Pour mettre en scène cette réflexion : une émission de télévision, des musiciens,un oncle aux allures de cow-boy à paillettes, des publicités déjantées, une grosse boule rouge, des tubes d'ABBA et des cèdres suédois. Même si parfois on se perd un peu dans la narration et qu'on ne sait plus exactement qui est l'étranger pour qui, on prend toute la mesure du monde d'aujourd'hui qui s'interroge sur son langage, son temps, son identité.
Les points de vues sont multipliés afin de faire naitre la réflexion du spectateur ... seul regret peut être ... j'aurai aimé revoir cet "Abulkasem" à la fin du spectacle, un genre de kidnapping final, pour enfin retrouver sa trace, mais qui sait réellement qui est cet homme ... ?



* Situation vécue.



Festival R.I.N.G : Le Funambus.

C'était aux alentours du 23 Novembre, l'ouverture du Festival RING organisé par le théâtre de la Manufacture. Pour la deuxième année à la période de la Saint-Nicolas est organisé ce festival des "Rencontres Internationales des Nouvelles Générations" (http://www.ring-saintnicolas.com) Une programmation centrée sur la découverte de nouveaux supports technologiques au service du théâtre. 

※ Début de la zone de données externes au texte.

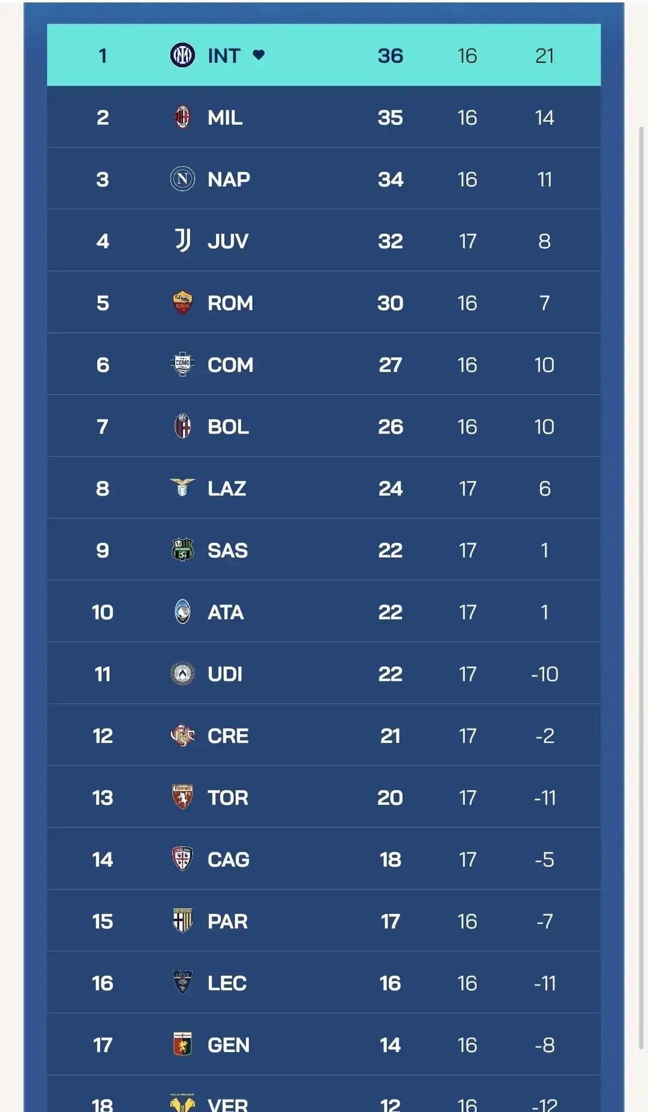The height and width of the screenshot is (1112, 648).
Task: Click the Lazio eagle logo
Action: click(x=182, y=488)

Il est 19h, place Carnot à Nancy, il fait très froid, et un épais brouillard recouvre bientôt tout le cours Léopold. Des passants intrigués s'arrêtent et viennent se joindre à la masse de spectateurs déjà présents. On ne sait pas trop de quel côté cela va arriver, ni ce que c'est réellement .... Funambus ... je m'attendais à voir un spectacle qui tendrait vers les arts du cirque, un peu décalé. Et bien non Funambus était loin de ce que m'avais évoqué le titre de ce spectacle.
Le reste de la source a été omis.